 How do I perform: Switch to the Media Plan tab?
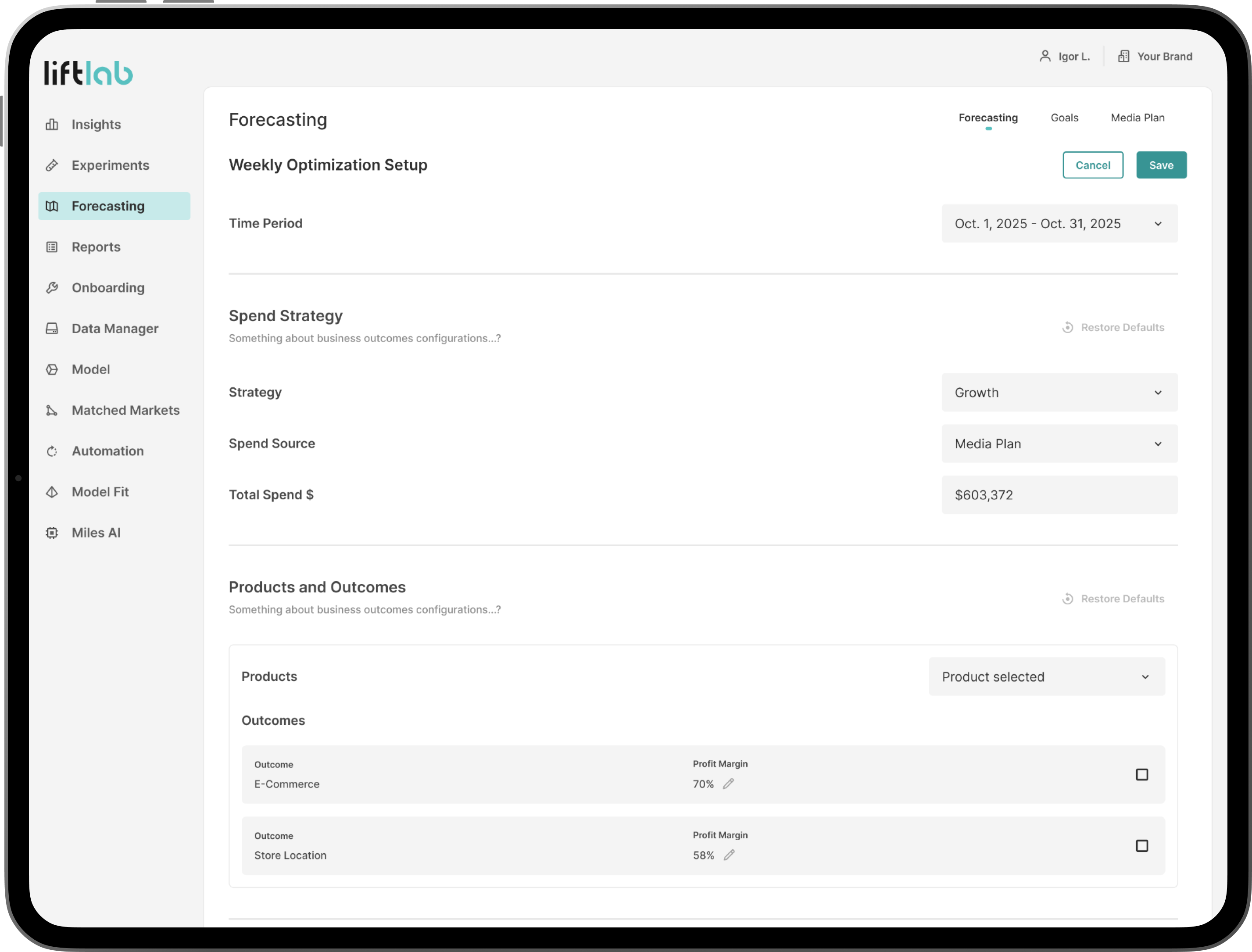click(1137, 118)
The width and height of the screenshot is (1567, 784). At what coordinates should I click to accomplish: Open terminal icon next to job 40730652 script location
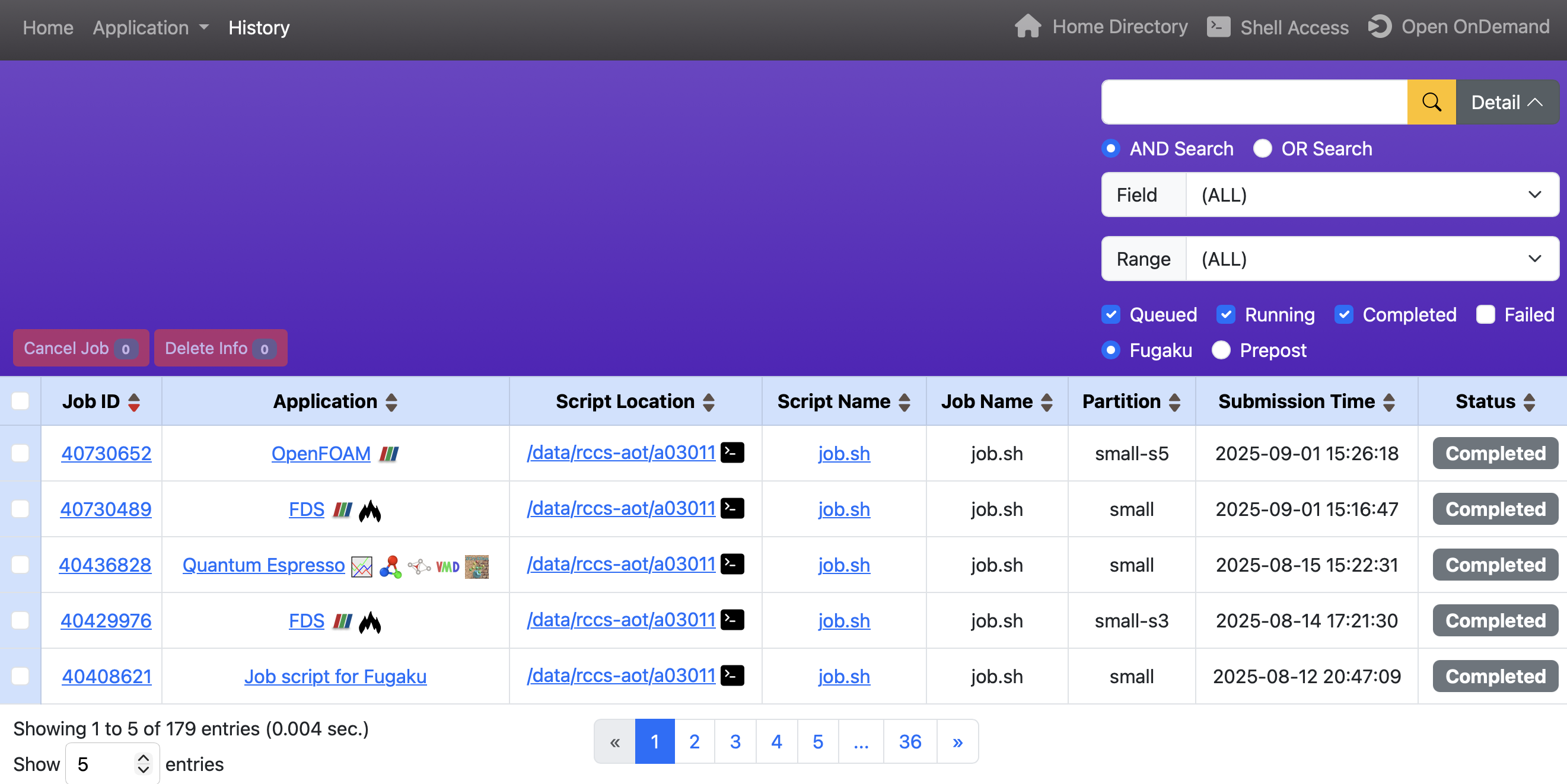(x=734, y=452)
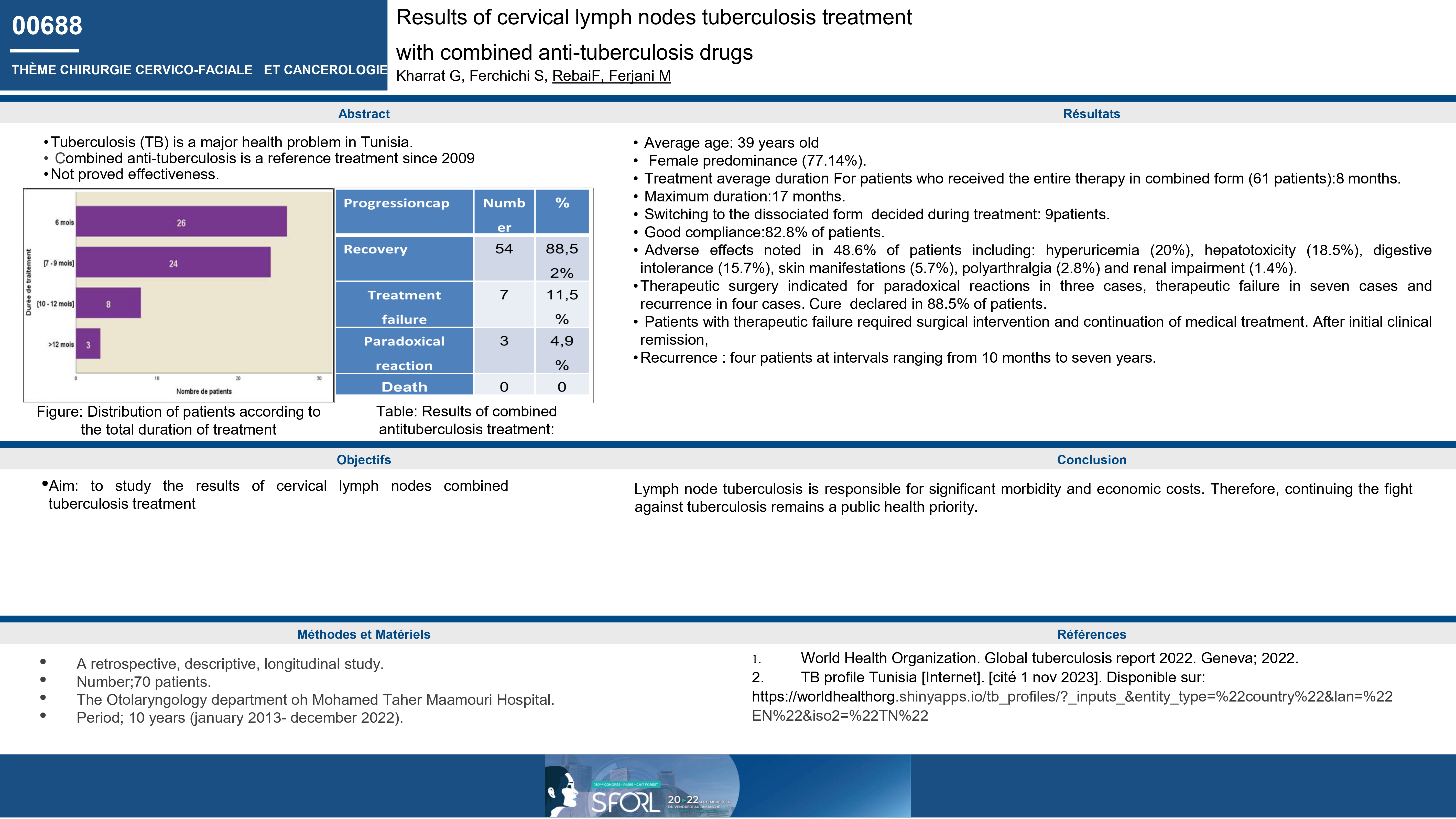Click the Paradoxical reaction table cell

click(404, 352)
● ● ●
Print all of the entries word for word. Skip any images they contain.

 How do I perform: Switch to the Media Plan tab?
click(1137, 118)
The width and height of the screenshot is (1567, 784). At what coordinates should I click to accomplish: Open terminal icon next to job 40730652 script location
(x=734, y=452)
Click the Paradoxical reaction table cell

click(404, 352)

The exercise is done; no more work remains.